ACTIVITY: Go through the records and filter out every line lacking the word "Choose"; copy the lines that remain.

◆ ◆ ◆ ◆ ◆ ◆ ◆

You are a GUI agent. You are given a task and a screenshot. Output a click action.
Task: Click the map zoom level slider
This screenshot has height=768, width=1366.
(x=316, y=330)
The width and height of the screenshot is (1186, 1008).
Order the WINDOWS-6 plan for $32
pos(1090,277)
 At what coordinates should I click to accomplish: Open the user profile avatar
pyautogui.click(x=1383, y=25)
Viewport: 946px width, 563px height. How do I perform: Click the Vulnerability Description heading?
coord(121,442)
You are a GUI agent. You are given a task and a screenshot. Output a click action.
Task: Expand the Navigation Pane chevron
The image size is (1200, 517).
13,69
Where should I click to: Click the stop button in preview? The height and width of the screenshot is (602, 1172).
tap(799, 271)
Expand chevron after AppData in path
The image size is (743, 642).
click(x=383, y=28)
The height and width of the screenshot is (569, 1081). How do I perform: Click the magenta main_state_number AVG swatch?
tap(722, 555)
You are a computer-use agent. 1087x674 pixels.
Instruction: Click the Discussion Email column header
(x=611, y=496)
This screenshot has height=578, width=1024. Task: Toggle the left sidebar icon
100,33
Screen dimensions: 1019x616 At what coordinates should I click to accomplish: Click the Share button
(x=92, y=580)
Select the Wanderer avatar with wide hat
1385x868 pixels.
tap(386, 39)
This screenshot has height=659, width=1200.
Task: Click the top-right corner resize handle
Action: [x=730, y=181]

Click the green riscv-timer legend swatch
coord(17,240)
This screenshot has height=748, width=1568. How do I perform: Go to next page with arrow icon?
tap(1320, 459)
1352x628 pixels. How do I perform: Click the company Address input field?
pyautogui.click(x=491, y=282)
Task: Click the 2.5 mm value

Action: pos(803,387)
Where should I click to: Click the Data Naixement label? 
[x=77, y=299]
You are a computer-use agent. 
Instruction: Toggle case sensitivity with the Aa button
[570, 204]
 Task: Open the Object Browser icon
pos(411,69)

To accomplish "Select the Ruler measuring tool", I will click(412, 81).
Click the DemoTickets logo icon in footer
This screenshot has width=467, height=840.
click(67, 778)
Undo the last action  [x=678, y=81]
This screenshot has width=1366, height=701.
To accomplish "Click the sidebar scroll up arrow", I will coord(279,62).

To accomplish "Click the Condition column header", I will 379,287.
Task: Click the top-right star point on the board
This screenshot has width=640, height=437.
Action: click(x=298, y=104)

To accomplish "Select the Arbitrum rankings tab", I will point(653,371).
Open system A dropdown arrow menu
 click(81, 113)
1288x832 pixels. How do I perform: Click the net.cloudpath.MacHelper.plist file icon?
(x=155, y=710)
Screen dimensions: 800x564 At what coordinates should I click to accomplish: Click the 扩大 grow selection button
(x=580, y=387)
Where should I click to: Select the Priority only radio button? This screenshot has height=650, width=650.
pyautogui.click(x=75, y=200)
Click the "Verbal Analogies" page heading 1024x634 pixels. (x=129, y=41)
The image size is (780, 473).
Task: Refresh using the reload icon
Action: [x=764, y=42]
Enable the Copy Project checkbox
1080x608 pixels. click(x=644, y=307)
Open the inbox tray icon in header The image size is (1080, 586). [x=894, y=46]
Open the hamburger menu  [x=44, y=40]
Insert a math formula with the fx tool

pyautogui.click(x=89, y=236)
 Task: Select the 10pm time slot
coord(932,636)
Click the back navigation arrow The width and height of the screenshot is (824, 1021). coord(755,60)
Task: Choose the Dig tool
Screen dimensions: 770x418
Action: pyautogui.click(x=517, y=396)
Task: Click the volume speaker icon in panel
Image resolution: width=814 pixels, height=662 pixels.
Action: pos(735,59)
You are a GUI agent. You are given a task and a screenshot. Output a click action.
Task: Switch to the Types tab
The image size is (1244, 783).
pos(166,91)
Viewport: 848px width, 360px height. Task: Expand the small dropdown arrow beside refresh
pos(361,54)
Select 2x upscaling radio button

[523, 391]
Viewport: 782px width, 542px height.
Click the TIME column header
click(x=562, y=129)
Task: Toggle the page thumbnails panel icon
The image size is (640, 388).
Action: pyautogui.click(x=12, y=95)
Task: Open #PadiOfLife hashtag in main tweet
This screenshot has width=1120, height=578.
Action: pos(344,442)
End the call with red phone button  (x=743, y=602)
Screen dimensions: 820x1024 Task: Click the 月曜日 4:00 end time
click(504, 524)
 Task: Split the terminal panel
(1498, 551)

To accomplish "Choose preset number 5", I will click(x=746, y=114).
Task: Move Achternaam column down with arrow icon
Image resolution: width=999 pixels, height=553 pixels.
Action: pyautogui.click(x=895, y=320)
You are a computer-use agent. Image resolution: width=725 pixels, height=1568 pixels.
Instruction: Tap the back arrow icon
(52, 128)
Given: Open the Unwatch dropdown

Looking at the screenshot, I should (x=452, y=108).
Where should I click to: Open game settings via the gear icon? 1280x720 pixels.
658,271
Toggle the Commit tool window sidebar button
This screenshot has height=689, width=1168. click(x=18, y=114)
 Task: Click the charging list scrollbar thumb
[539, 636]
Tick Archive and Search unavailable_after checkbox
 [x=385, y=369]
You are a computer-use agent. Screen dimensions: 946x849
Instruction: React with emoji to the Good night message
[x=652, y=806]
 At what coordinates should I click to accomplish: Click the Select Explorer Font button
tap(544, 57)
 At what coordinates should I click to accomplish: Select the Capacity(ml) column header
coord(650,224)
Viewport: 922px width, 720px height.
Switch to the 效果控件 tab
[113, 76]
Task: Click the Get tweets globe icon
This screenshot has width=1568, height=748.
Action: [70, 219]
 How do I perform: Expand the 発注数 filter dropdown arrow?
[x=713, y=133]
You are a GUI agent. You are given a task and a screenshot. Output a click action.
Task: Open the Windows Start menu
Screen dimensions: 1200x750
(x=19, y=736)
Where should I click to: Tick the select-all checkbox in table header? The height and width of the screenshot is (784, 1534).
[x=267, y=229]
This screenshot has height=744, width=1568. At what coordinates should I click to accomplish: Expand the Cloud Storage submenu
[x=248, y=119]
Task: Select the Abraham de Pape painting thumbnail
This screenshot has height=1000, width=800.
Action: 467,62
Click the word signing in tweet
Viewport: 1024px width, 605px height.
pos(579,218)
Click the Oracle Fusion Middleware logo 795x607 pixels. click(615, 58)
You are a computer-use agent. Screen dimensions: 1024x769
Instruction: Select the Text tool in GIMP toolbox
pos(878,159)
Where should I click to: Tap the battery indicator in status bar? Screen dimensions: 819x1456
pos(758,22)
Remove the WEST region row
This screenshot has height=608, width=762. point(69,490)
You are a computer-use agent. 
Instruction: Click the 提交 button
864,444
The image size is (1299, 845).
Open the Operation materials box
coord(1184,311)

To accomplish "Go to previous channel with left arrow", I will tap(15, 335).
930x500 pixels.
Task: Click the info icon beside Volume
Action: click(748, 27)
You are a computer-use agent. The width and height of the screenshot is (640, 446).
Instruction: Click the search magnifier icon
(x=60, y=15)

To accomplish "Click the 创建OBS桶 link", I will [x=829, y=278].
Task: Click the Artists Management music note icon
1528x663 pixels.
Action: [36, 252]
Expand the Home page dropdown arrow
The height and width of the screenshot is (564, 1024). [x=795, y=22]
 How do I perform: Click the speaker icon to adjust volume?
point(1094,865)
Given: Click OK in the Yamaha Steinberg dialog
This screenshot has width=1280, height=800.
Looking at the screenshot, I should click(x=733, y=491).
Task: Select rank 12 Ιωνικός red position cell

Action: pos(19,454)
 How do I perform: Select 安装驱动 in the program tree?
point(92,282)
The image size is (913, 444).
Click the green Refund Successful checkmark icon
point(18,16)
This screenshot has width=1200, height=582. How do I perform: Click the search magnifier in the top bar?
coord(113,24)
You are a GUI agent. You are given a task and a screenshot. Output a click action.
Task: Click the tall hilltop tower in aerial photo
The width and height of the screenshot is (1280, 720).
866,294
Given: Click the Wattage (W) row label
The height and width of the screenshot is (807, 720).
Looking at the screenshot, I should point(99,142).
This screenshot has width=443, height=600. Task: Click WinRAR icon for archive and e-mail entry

◆ ◆ ◆ ◆ ◆ ◆ ◆

RESPONSE:
Task: Choose the Dig tool
To accomplish "Choose preset number 5", I will click(x=746, y=114).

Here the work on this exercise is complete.